* What is expected *
The required result is each line of the entries below containing the string "agent".

=-=-=-=-=

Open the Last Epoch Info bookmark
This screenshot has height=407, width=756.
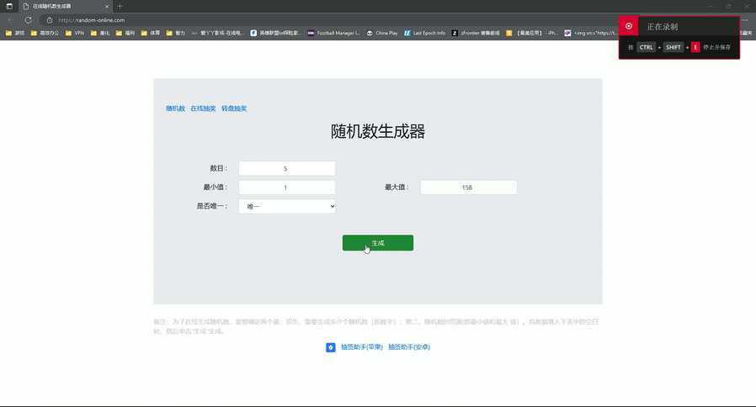click(425, 33)
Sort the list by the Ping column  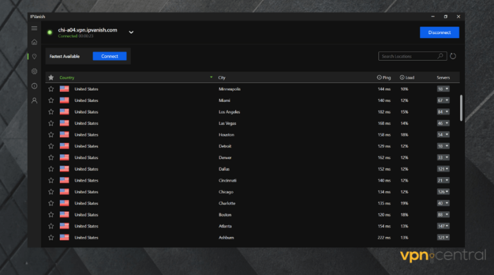click(383, 77)
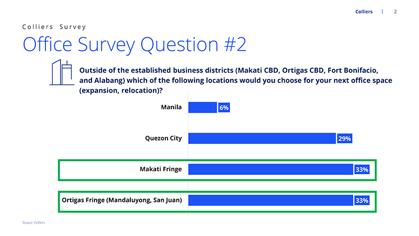Click the 33% label beside Ortigas Fringe
The width and height of the screenshot is (419, 236).
pos(362,201)
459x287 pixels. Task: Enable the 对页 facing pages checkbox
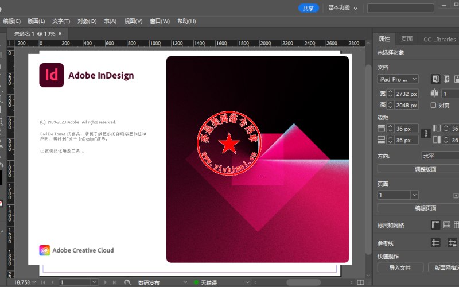[x=433, y=105]
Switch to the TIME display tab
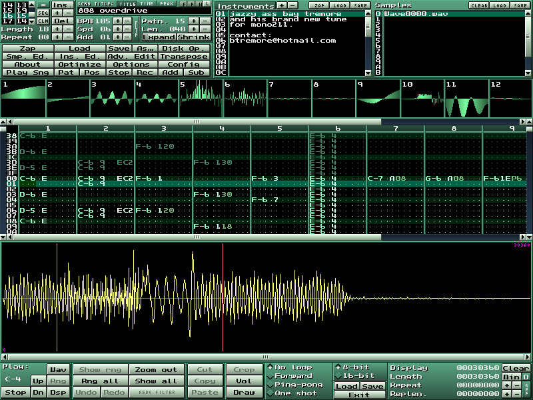The height and width of the screenshot is (400, 533). pos(146,4)
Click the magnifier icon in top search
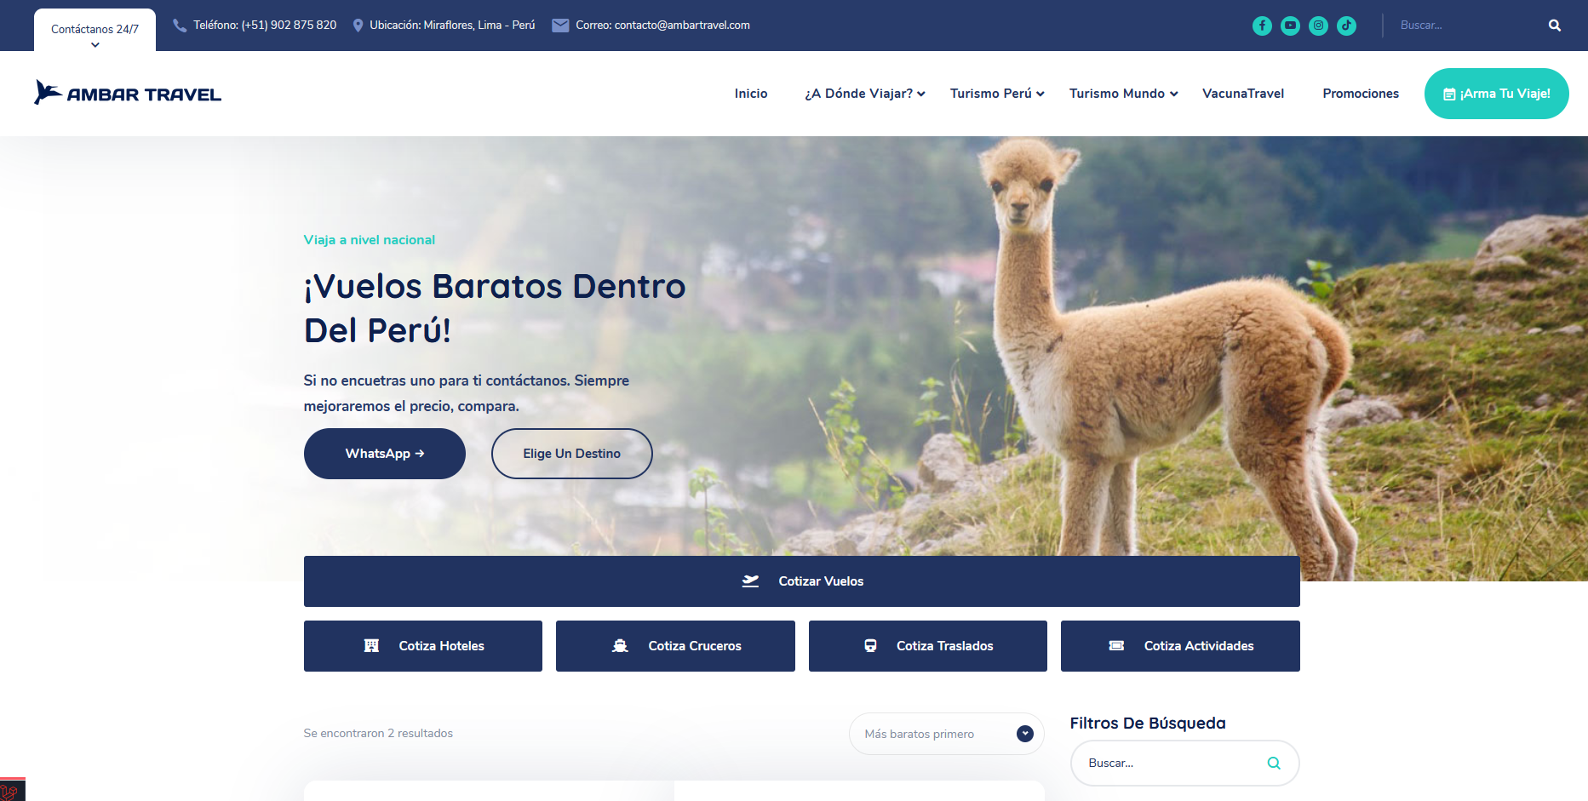This screenshot has height=801, width=1588. pos(1554,26)
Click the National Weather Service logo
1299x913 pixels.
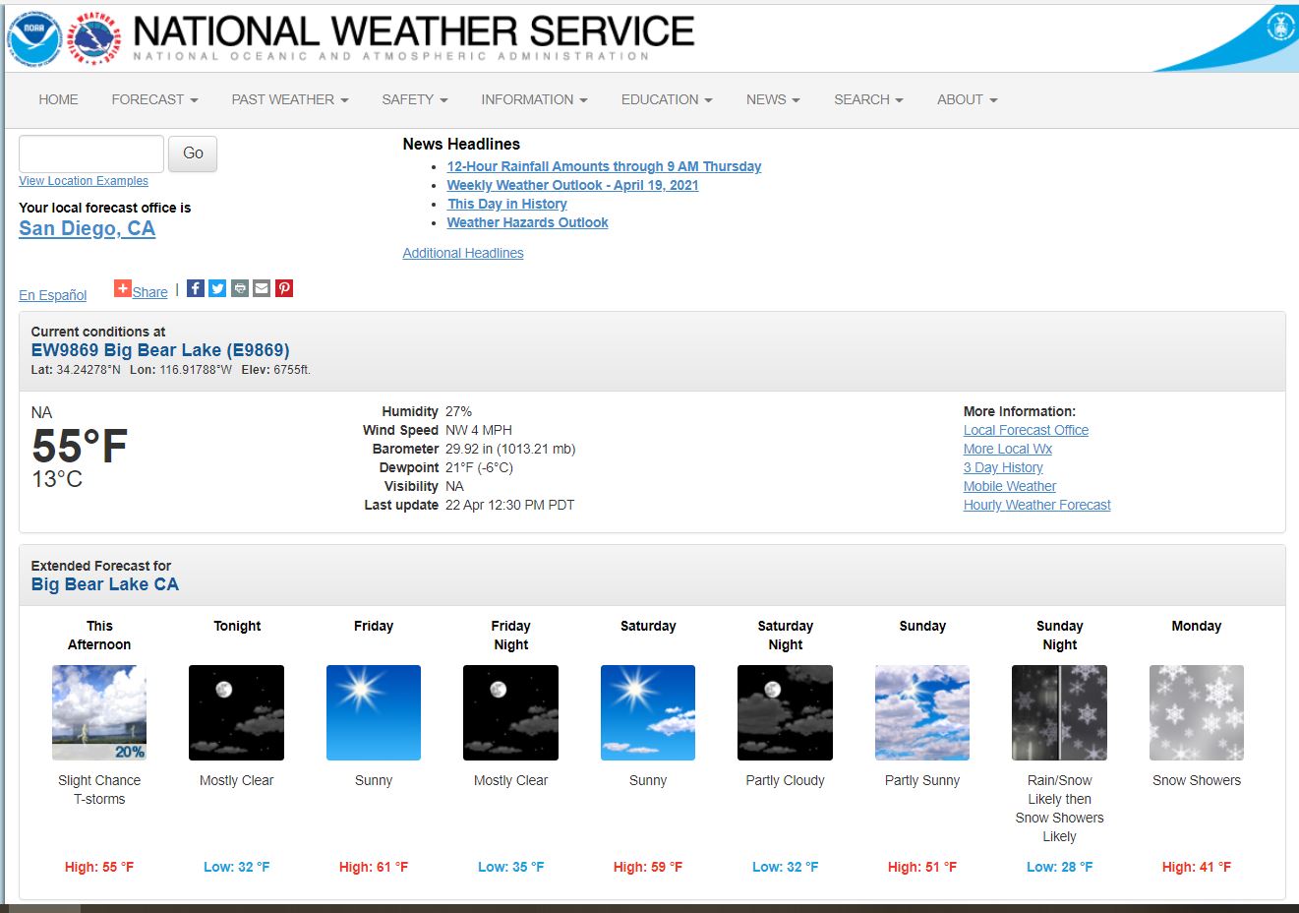(95, 39)

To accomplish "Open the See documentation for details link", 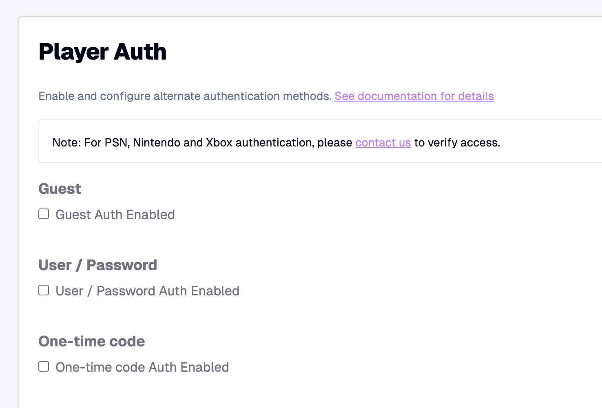I will point(414,96).
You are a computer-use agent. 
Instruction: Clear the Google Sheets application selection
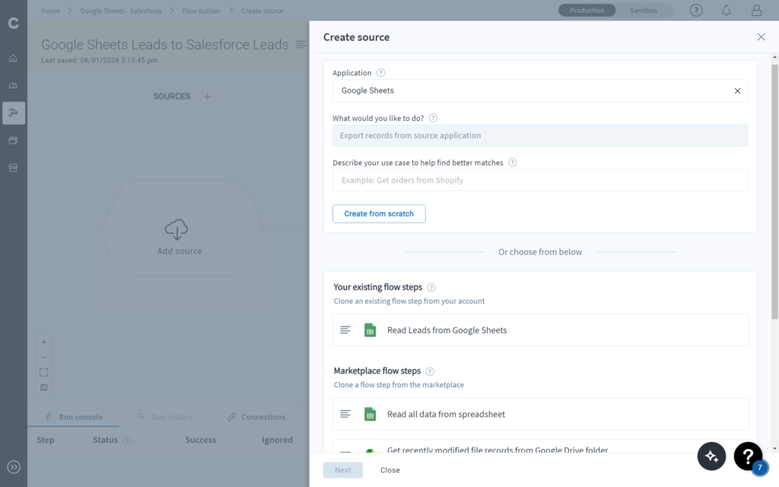[736, 91]
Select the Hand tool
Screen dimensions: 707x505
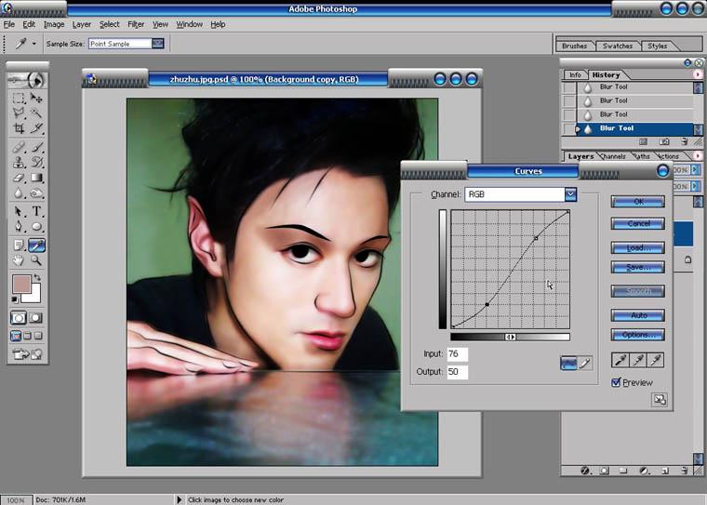click(19, 260)
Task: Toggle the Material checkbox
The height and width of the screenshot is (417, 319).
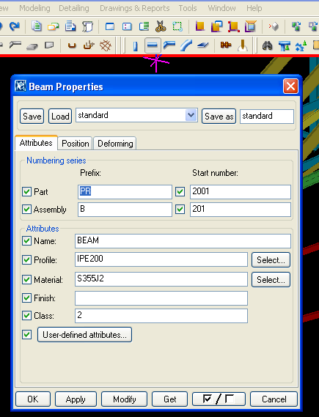Action: tap(26, 279)
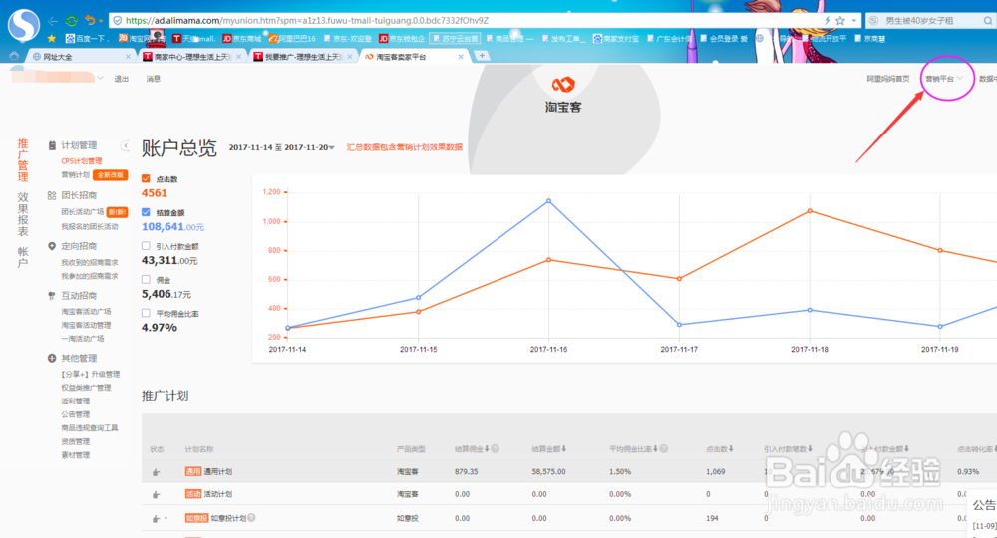Enable the 引入付款金额 checkbox

[147, 246]
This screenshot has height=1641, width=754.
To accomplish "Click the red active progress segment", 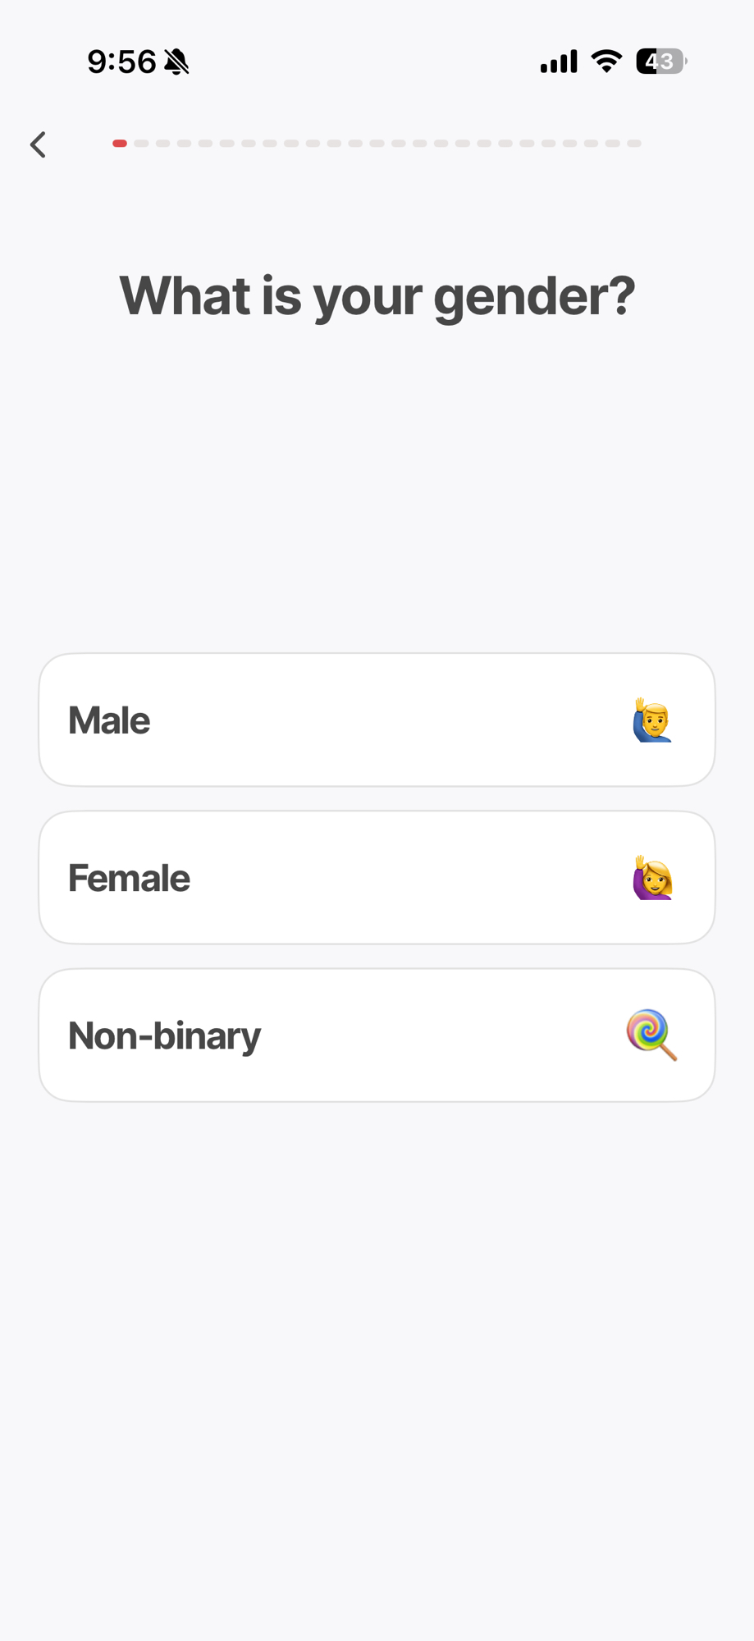I will (120, 144).

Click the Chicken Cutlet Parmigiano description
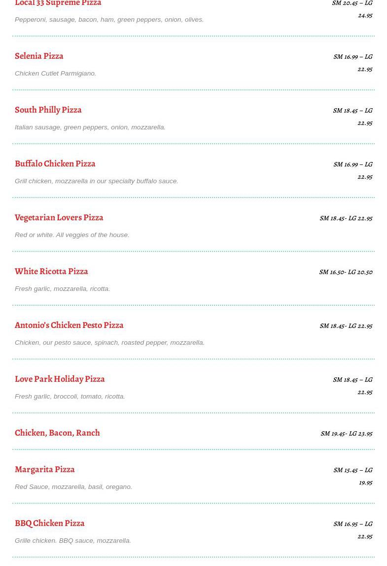(55, 73)
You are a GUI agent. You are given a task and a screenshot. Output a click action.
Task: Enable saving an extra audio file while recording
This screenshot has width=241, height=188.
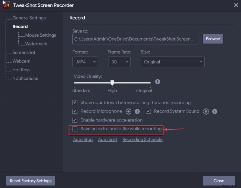[75, 128]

=-=-=-=-=

* Task output *
You are a computer-use agent. 
You are a GUI agent. You are given a task and a screenshot. Output a click action.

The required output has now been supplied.